* WORK TO DO: Please collect every line in the entries below that contains the word "size", and copy each of those lines in full.

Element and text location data
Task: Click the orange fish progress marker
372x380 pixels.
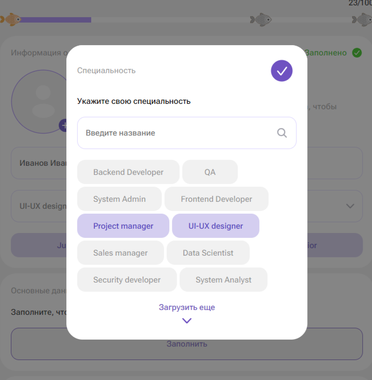Action: coord(11,19)
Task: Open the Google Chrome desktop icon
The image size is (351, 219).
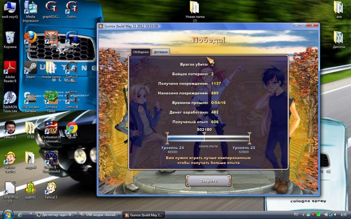Action: [71, 128]

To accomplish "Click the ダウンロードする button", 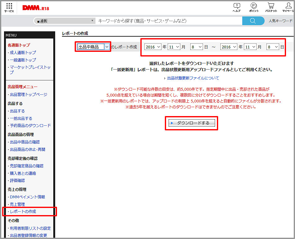I will pos(192,123).
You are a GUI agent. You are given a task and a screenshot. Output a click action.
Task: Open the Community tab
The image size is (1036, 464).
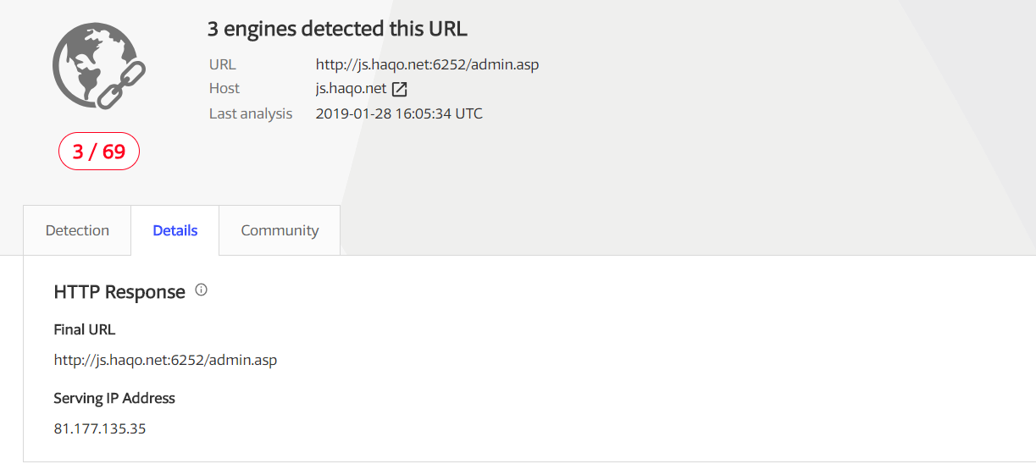point(280,230)
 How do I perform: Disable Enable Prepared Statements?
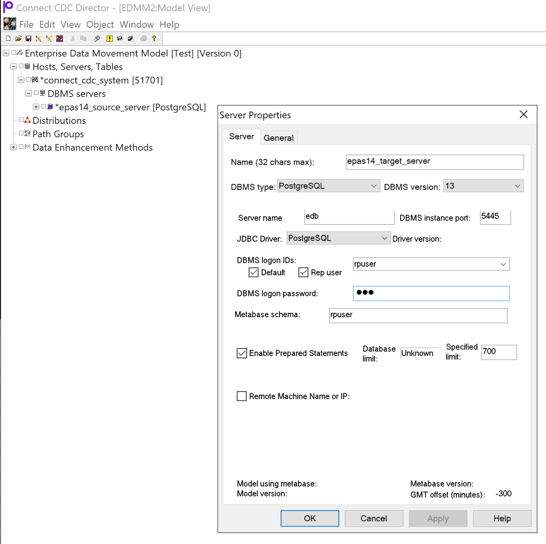click(x=242, y=353)
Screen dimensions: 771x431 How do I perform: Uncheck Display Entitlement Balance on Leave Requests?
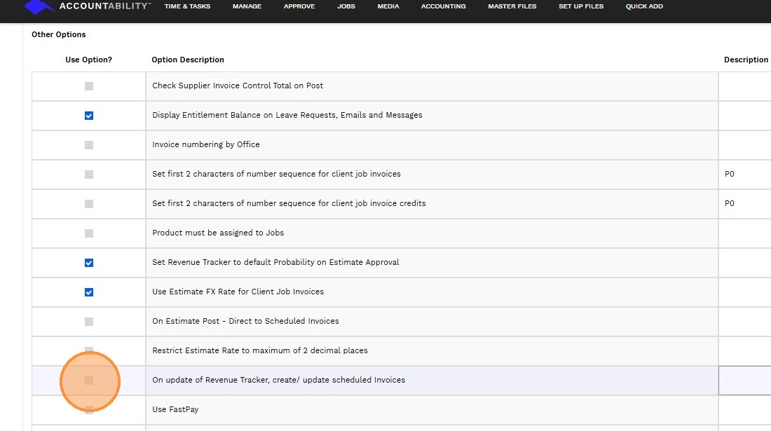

* THE REPLY:
The image size is (351, 219).
The image size is (1036, 464).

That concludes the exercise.